Perhaps most importantly, privacy advocates’ underlying worries about these cards have not been addressed. As I have previously noted,

“In the cases of both radio tags and biometric data, there exists a serious danger of function creep. As more and more members of the Canadian and American public carry these devices, increased pressures will extend how these documents are used, exceeding their initial purpose of securing American borders” (Source).
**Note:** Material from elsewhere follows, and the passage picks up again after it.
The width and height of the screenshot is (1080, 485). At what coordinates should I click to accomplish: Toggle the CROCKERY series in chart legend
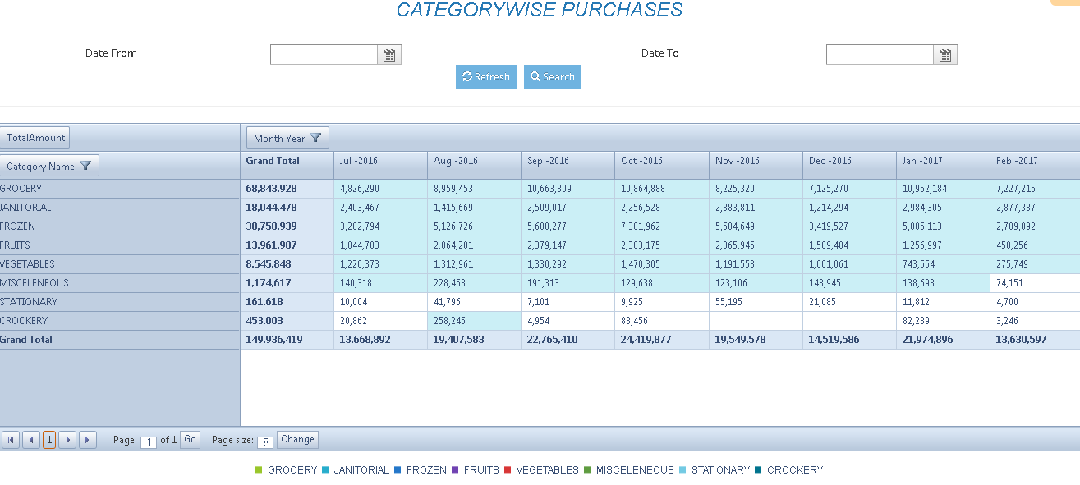point(788,470)
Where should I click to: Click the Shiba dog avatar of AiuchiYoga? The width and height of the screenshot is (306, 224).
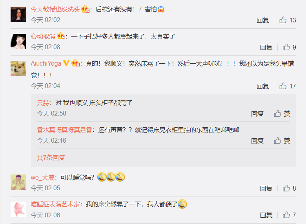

While various RFID proponents have insisted that RFID tags cannot, in practice, be used to track user data, the web cookies that we download after visiting websites were never intended to let companies track us. Just last year however, the Wall Street Journal published an article revealing that, lo and behold, the company that will do no evil (i.e. Google) is using web cookies as an “Internet tracking technology that enables it to more precisely follow Web-surfing behavior across affiliated sites” (Source). RFID tags are meant to track cattle as they move around the world; surveillance is the reason for their very existence. Why would we ever assume that this technology would ultimately be used for some other purpose as soon as it were applied to human targets, when other evidence demonstrates that non-surveillance technologies are readily requisitioned to monitor our daily activities?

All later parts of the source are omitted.